Automated alerts for resource retention problems
One embodiment disclosed relates to a method of automated alerts for resource retention problems. Data on the resource usage as a function of time is obtained, and an automated analysis of the resource usage data is performed to determine whether the data indicates a minimum level of retention of the resource that increases over time for a period of time longer than a threshold time period. An alert notification is provided if the analysis determines that said indication is inferred from the data. Other embodiments are also disclosed.
1. Field of the Invention
The present invention relates generally to computer systems.
2. Description of the Background Art
Undesired Retention of Limited Resources
One of the issues involved in information processing on computer systems is the undesired retention of limited resources by computer programs, such as applications or operating systems. Typically, a computer system is comprised of limited resources, regardless of whether the resources are physical, virtual, or abstract. Examples of such resources are memory, disk space, file descriptors, socket port numbers, database connections or other entities that are manipulated by computer programs.
A computer program may dynamically allocate resources for its exclusive use during its execution. When a resource is no longer needed, it may be released by the program. Releasing the resource can be done by an explicit action performed by the program, or by an automatic resource management system.
Memory Leaks
As mentioned above, one example of a managed resource is memory in a computer system that may be allocated to programs at runtime. In other words, this portion of memory is dynamically managed. The entity that dynamically manages memory is usually referred to as a memory manager, and the memory managed by the memory manager is often referred to as a memory “heap.” Blocks of the memory heap may be allocated temporarily to a specific program and then freed when no longer needed by the program. Free blocks are available for re-allocation.

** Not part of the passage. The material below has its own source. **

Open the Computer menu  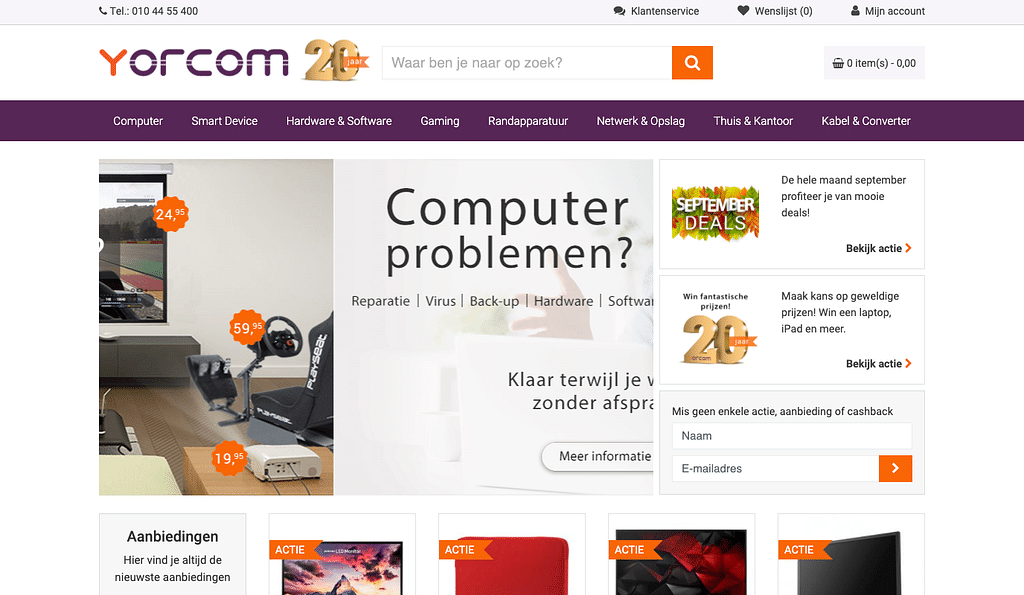(138, 121)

In some programming languages, such as C and C++ and others, the memory manager functionality is typically provided by the application program itself. Any release of unneeded memory is controlled by the programmer. Failure to explicitly release unneeded memory results in memory being wasted, as it will not be used by this or any other program. Program errors which lead to such wasted memory are often called “memory leaks.”

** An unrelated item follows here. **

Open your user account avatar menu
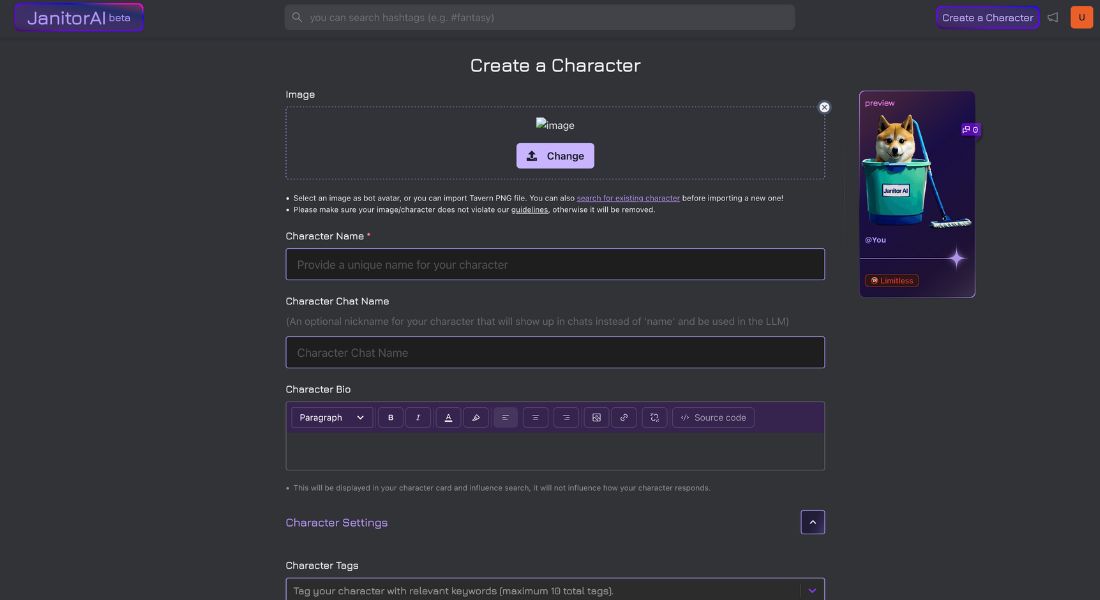This screenshot has height=600, width=1100. [1082, 17]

In other programming languages, such as Java, Eiffel, C sharp (C#) and others, automatic memory management is employed, rather than explicit memory release. Automatic memory management, popularly known in the art as “garbage collection,” is an active component of the runtime system associated with the implementation of these programming languages. The automatic memory management removes unneeded chunks of allocated memory, also known as objects, from the heap during the application execution. An object is unneeded if the application can no longer use it during its execution.

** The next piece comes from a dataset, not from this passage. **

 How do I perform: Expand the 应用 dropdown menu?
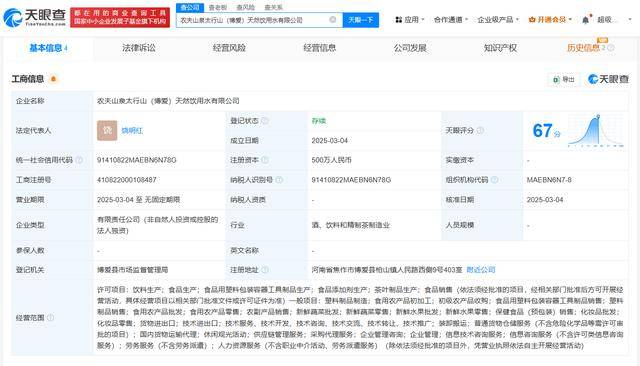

A frequent problem appearing in applications written in languages with automatic memory management is that some objects remain live despite being no longer needed and often contrary to the programmer's intentions. This is typically caused by either design or coding errors within the application program, but it may also be caused by shortcomings in the garbage collector. Such objects are referred to as retained or “lingering objects”, or sometimes also as “memory leaks.”
Regardless of whether the language runtime has automatic memory management, memory leaks accumulate wasted memory over time. This unnecessarily builds up the heap and causes various performance problems. It may eventually lead to an application that is no longer able to make efficient forward progress, often followed by a premature application termination when memory is finally exhausted.
It is useful and advantageous, particularly in production environments, to detect and be alerted to the presence of memory leaks at an early time, before an application reaches an unstable state. Early detection and notification of memory leaks gives the operations staff choices, such as a graceful application shutdown, or other contingency actions. Catching such problems early may be particularly useful in environments striving for automatic management of the entire computing infrastructure.
Prior attempts have been made to deal with the problem of detecting memory leaks. Some of these prior attempts are now discussed.
To detect memory leaks or lingering objects, programmers in the development phase of the application life-cycle typically employ memory debugging or memory profiling tools. However, such tools are often unusable in a production environment (i.e., when the application is deployed) because these tools are usually too performance or memory intrusive and may require an application to re-start.
A second type of tool, designed for monitoring applications in the production environment, is able to detect and present changes in the size of the heap over time. Using such a tool, the operator can observe the behavior of the heap and use his or her best judgment to deduce that a possible memory leakage problem has affected the monitored application.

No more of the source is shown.